__EXERCISE INSTRUCTIONS__. Only those lines in the data below from the line containing "Terms and Condition (111, 331)" through the line containing "8 (423) 240-40-40 (23, 2345)", both included, should be restated word for word.

__LISTED ENTRIES__.
.....

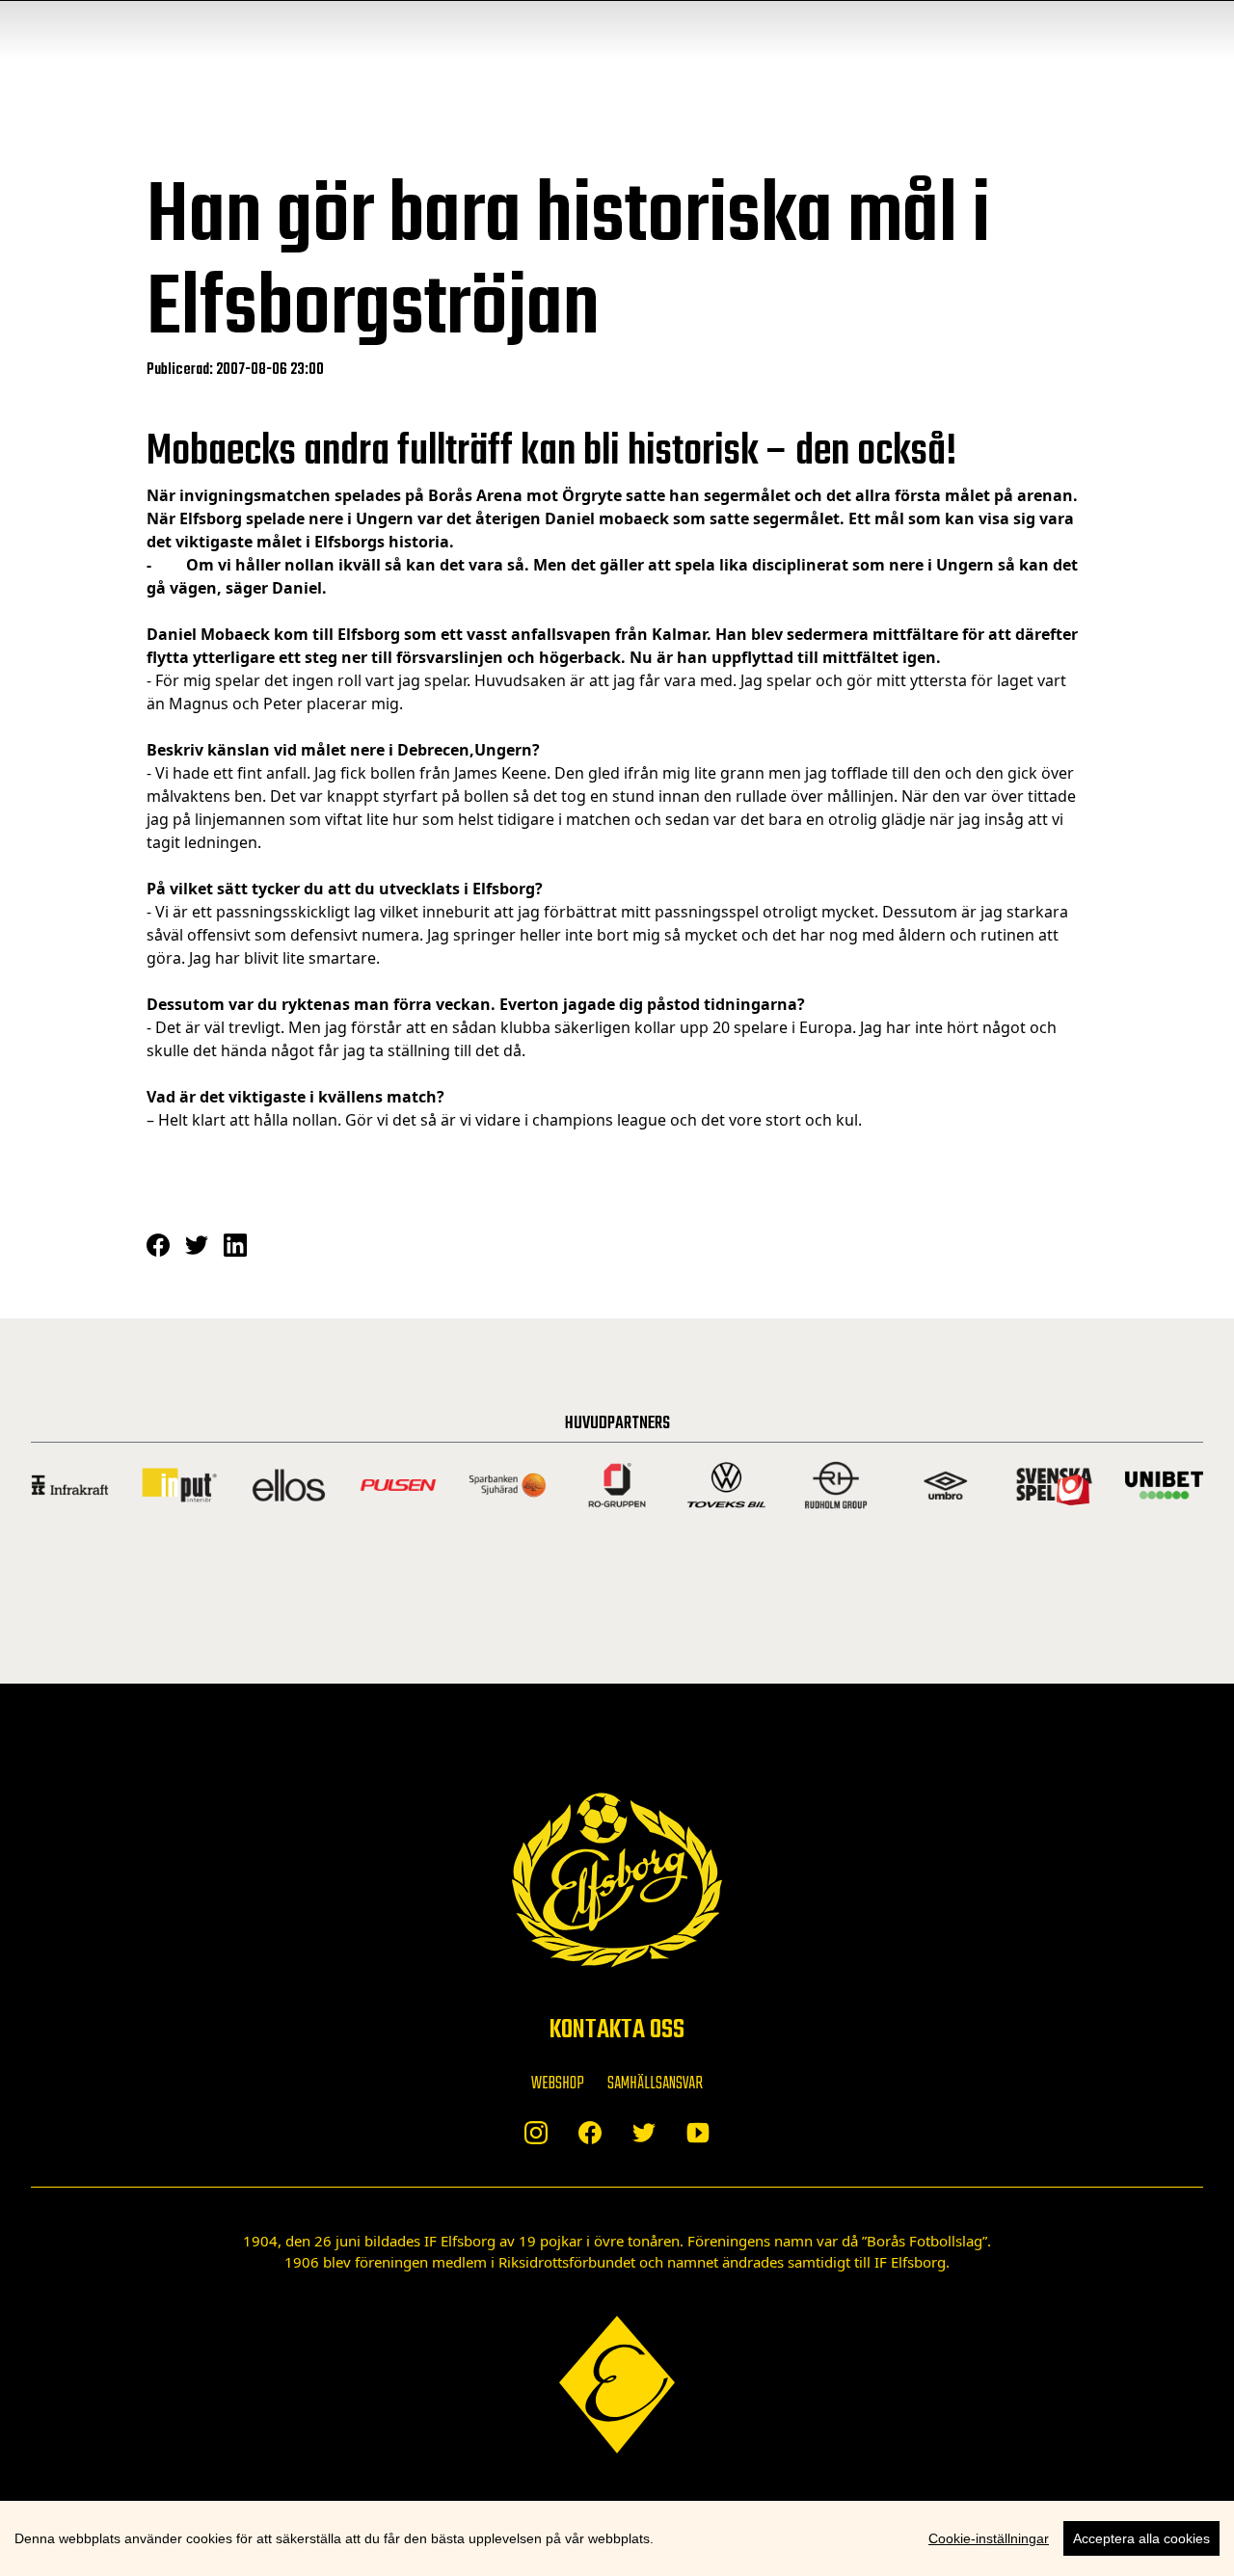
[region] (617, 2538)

.....

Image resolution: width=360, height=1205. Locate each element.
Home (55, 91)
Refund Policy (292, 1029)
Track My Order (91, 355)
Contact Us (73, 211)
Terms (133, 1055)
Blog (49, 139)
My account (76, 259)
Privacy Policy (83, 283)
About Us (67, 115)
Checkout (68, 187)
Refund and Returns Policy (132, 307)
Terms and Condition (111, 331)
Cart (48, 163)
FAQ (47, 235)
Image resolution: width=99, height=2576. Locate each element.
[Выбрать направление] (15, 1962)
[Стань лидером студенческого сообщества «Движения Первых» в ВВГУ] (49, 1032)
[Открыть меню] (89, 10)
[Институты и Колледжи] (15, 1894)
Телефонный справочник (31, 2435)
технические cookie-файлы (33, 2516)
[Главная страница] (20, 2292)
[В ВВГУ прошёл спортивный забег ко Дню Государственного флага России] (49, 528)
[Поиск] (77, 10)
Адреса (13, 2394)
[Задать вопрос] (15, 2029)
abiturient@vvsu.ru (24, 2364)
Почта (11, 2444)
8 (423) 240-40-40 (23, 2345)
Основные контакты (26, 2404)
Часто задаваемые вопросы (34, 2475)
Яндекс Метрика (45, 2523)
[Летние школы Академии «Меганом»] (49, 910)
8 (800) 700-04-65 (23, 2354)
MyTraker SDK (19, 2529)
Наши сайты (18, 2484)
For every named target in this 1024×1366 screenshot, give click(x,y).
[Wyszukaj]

.....

__PROBLEM SOLUTION__.
Terms and Condition (111, 331)
Cart (48, 163)
FAQ (47, 235)
Image resolution: width=99, height=2576. Locate each element.
[Выбрать направление] (15, 1962)
[Стань лидером студенческого сообщества «Движения Первых» в ВВГУ] (49, 1032)
[Открыть меню] (89, 10)
[Институты и Колледжи] (15, 1894)
Телефонный справочник (31, 2435)
технические cookie-файлы (33, 2516)
[Главная страница] (20, 2292)
[В ВВГУ прошёл спортивный забег ко Дню Государственного флага России] (49, 528)
[Поиск] (77, 10)
Адреса (13, 2394)
[Задать вопрос] (15, 2029)
abiturient@vvsu.ru (24, 2364)
Почта (11, 2444)
8 (423) 240-40-40 (23, 2345)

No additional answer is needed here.